“Well, sir, I’m just sort of trying to see.”
“That’s right,” said Alleyn quietly. “You know your brain is really rather like a camera. It takes a photograph of everything you see, only very often you never develop the photgraph. Try to develop the photograph your brain took of the hall.”
Nanny said: “The boy’s getting flushed.”
“I’m not,” said Mike, without opening his eyes. “ Honestly, Nanny. Well, in my photograph the light is sort of coming through the window in front of me. Into my eyes. So everything has got its shadow coining my way. There’s a thing of flowers on the round table and a bowler. I think it was Uncle G.’s bowler. And I saw Henry’s gloves. And a scarf and some race glasses and one of those hats people wear in hot places. Wait a bit, sir. There’s something else. It’s sort of on the edge of the picture. Not quite developed, like you said.”
“Yes?”
“I’ll get it in a jiffy, all right. It’s a shining kind of thing. Not ’zackly big but long and bright.”

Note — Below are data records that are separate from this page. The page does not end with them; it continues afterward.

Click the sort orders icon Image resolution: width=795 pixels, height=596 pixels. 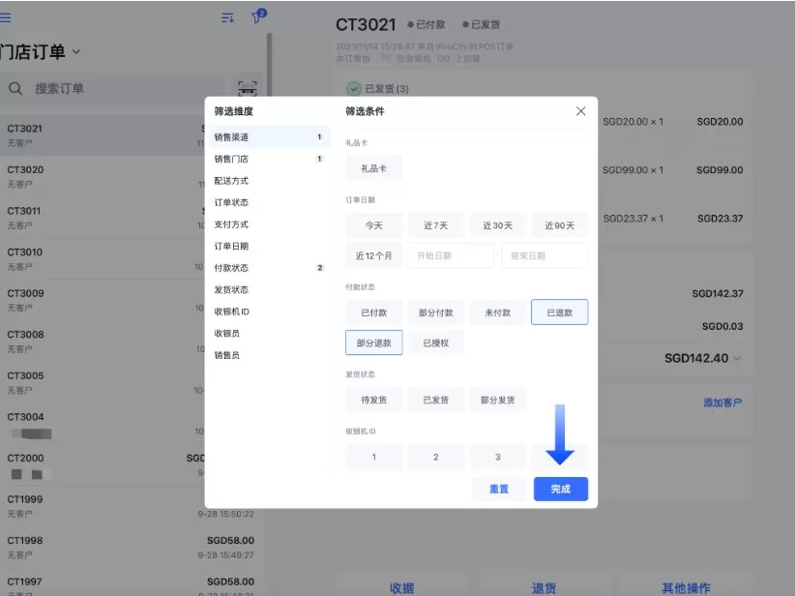[x=227, y=16]
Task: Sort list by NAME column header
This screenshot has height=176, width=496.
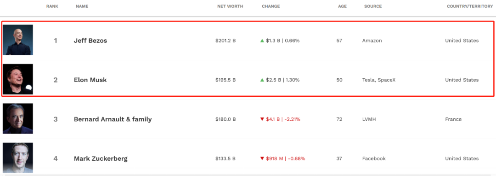Action: pos(82,6)
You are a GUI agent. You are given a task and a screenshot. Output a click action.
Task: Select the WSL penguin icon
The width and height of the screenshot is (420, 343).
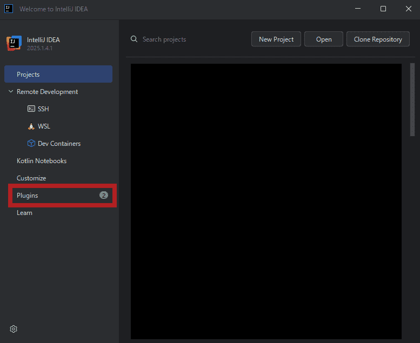[x=31, y=126]
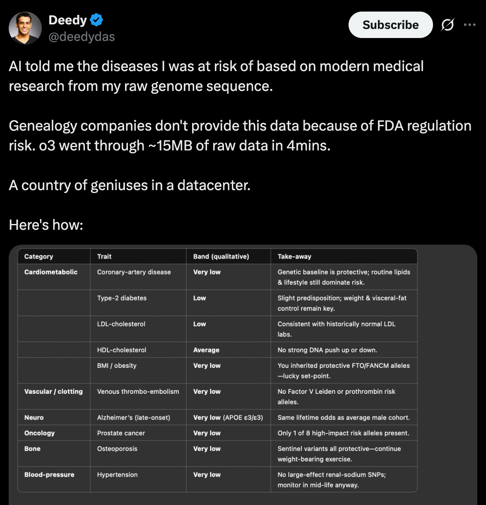Select the "Band (qualitative)" header cell
486x505 pixels.
pyautogui.click(x=221, y=256)
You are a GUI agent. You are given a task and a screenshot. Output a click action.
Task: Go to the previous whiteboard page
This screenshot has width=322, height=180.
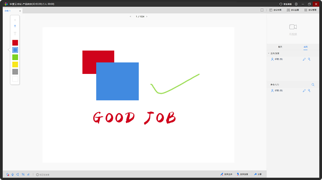click(130, 16)
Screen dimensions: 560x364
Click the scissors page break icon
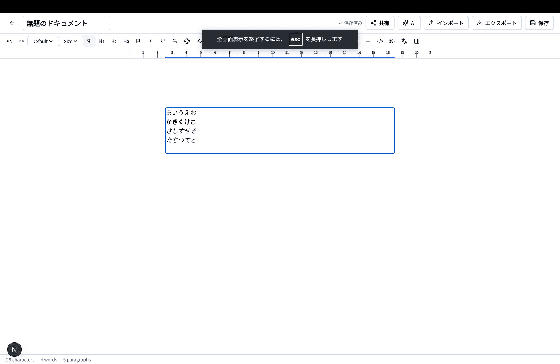pos(392,41)
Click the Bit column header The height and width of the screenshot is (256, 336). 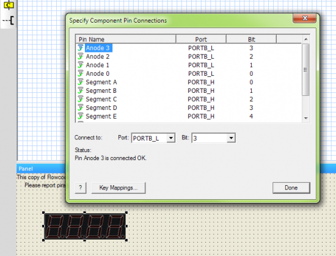tap(251, 40)
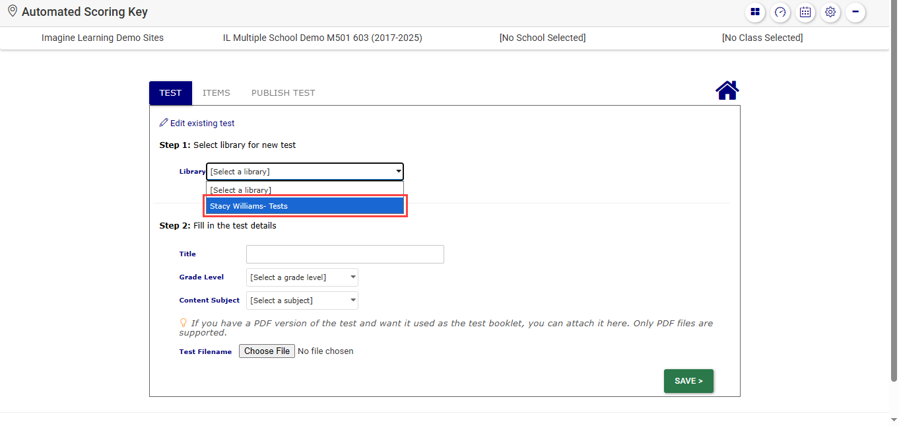Open the Content Subject dropdown

302,300
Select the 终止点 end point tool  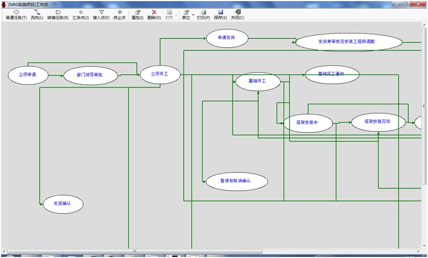tap(119, 15)
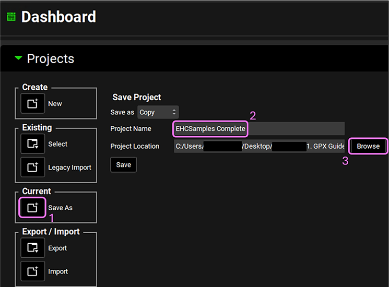The height and width of the screenshot is (287, 389).
Task: Click the Save As text label
Action: coord(61,208)
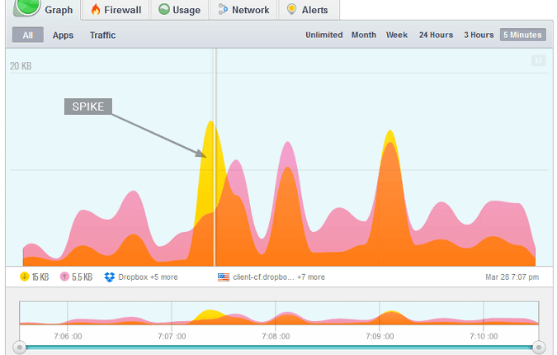
Task: Pause the live graph
Action: point(538,60)
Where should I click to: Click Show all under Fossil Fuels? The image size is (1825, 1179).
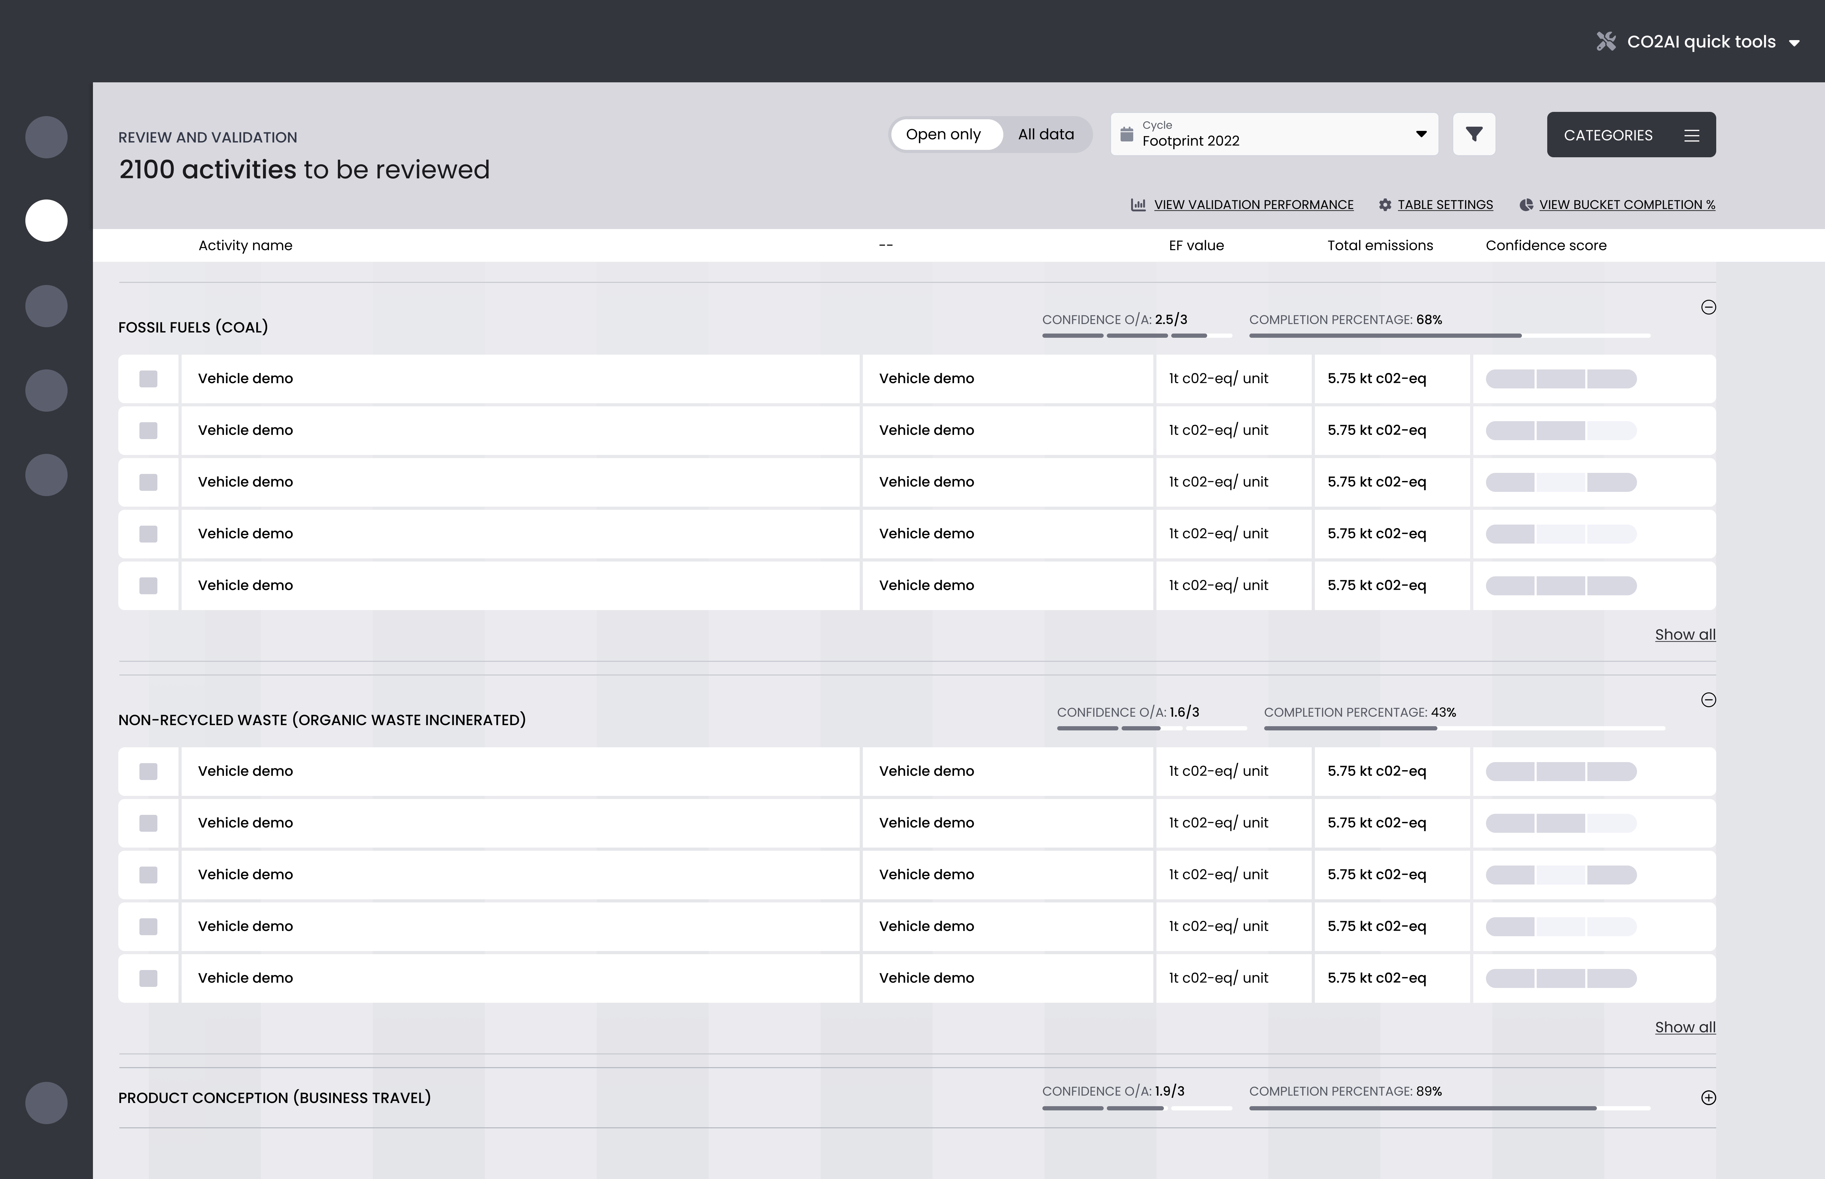tap(1685, 635)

Nanny uttered a brusque exclamation and made an anxious gesture with her hands as though she fended something away from herself and from Mike.
“Wait a bit,” Mike repeated impatiently. “Don’t tell me. Long and thin and bright.”
He opened his eyes and stared triumphantly at Alleyn. “I’ve got it,” he said. “It was on the edge of the table. One of those long pointed things they keep in the sideboard drawer. A skewer. That’s what it was, sir. A skewer.”